--- begin ---
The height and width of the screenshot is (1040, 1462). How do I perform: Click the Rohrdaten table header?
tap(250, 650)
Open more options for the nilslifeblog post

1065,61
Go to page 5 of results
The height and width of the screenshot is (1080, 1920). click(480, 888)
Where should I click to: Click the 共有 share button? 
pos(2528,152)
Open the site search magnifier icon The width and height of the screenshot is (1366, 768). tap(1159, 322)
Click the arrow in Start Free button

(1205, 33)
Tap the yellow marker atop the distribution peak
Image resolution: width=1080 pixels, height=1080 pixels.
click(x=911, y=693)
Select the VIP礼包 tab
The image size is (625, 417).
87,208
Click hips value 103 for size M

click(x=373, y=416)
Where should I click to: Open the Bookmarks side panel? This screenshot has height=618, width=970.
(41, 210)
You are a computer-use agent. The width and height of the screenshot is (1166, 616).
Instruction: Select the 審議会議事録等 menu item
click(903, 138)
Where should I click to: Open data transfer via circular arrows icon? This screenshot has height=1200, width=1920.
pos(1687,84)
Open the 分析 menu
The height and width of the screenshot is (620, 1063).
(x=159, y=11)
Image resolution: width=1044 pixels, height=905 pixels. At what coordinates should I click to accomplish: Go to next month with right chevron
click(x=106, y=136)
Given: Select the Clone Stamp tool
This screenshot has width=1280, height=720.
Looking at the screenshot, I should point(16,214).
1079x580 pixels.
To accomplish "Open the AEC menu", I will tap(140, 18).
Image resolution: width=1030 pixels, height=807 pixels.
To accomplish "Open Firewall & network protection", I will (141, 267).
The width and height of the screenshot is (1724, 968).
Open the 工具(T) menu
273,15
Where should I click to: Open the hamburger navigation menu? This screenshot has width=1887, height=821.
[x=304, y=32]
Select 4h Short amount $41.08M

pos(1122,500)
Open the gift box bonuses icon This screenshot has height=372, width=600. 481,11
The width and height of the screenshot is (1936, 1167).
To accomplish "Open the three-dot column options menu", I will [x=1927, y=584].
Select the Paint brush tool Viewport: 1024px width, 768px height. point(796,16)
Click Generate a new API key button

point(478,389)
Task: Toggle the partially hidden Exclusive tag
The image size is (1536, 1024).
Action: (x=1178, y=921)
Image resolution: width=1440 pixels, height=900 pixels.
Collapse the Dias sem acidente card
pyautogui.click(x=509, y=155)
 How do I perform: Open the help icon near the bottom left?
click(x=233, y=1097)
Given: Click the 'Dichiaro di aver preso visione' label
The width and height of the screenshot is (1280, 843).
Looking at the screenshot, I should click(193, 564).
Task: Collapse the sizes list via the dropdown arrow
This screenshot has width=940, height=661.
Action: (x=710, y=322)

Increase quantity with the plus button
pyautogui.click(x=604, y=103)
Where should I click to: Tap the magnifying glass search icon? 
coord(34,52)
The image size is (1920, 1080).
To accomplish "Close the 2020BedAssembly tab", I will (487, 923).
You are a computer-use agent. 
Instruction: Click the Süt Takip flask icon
--- end ---
▶ [AIM OF THE EXERCISE]: How many lines in the data above contain the string "Instruction"? Reply with the number alone.

▶ [EXPECTED ANSWER]: 2